● Your instructions: Every line in the listing below that holds the word "computer" should be returned.
BEGIN Data supplied
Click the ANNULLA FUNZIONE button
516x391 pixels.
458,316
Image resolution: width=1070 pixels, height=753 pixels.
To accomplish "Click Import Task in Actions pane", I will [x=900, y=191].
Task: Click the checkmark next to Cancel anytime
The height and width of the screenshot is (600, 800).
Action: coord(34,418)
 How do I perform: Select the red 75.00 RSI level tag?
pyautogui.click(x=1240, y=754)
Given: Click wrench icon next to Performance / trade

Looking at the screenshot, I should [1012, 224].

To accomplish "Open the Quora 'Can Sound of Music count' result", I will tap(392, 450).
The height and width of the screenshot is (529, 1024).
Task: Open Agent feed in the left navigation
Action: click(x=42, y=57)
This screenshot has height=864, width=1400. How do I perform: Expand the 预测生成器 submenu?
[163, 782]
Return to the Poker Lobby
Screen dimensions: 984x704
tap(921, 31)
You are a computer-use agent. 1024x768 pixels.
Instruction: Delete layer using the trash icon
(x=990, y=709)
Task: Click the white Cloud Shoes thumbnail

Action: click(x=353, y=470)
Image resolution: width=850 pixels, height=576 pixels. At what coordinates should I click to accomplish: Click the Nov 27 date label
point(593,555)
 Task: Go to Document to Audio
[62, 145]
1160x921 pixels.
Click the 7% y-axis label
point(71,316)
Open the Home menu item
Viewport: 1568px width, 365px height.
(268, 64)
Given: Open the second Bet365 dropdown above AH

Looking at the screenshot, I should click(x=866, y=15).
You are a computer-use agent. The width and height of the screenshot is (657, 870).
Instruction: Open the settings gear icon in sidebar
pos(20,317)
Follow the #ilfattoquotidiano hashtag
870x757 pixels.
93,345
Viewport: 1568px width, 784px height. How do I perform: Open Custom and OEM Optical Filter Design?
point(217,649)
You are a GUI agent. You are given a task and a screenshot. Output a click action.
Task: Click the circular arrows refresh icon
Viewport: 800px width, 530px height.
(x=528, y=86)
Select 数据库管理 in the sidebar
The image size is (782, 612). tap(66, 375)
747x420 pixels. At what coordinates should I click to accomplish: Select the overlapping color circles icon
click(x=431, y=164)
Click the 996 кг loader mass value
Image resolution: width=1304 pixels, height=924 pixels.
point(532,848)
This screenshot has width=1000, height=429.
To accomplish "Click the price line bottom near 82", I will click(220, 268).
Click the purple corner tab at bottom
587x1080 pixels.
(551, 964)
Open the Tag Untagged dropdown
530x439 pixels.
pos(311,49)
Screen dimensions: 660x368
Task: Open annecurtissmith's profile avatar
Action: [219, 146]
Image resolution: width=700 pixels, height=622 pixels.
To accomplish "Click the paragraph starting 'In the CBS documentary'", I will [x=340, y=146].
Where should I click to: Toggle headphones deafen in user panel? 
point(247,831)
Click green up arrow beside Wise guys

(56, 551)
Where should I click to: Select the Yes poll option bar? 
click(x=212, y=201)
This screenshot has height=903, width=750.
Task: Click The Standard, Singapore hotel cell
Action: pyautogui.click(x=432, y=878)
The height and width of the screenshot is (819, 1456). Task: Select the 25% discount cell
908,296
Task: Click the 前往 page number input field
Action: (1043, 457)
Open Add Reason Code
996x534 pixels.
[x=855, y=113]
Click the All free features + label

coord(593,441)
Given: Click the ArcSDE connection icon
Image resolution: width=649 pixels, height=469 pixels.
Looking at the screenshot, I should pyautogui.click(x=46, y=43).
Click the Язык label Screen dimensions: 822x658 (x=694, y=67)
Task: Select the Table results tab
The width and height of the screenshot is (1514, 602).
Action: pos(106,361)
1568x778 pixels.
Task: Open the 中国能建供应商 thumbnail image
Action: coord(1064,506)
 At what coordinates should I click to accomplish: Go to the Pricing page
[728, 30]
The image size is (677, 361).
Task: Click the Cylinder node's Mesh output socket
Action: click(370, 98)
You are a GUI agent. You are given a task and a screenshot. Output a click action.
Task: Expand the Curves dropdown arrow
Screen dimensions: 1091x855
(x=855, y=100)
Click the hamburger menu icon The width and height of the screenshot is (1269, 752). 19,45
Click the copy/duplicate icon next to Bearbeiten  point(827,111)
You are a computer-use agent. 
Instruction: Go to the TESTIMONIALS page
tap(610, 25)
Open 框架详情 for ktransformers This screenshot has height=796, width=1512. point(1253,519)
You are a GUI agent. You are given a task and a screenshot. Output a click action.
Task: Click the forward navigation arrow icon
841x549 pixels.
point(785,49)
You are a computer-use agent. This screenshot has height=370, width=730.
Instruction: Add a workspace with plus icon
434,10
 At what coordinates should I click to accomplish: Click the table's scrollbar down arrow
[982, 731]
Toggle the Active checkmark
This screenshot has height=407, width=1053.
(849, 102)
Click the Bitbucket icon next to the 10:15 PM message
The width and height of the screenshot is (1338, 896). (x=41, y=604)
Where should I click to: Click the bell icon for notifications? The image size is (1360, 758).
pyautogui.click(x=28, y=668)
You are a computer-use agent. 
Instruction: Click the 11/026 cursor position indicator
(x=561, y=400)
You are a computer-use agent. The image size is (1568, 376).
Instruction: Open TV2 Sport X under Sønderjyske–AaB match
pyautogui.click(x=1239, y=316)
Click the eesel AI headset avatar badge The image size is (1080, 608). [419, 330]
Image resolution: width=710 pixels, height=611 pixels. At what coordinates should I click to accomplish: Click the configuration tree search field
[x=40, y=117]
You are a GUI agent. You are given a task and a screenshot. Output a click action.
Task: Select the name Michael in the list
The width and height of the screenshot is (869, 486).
END Data supplied
● Answer space:
You are a computer-use agent. 1024x768 pixels.
You are a computer-use agent. The width and height of the screenshot is (657, 870).
You are a computer-use agent. 
You are a computer-use agent. This screenshot has height=370, width=730.
You are a computer-use agent. 
You are a computer-use agent. The image size is (1568, 376).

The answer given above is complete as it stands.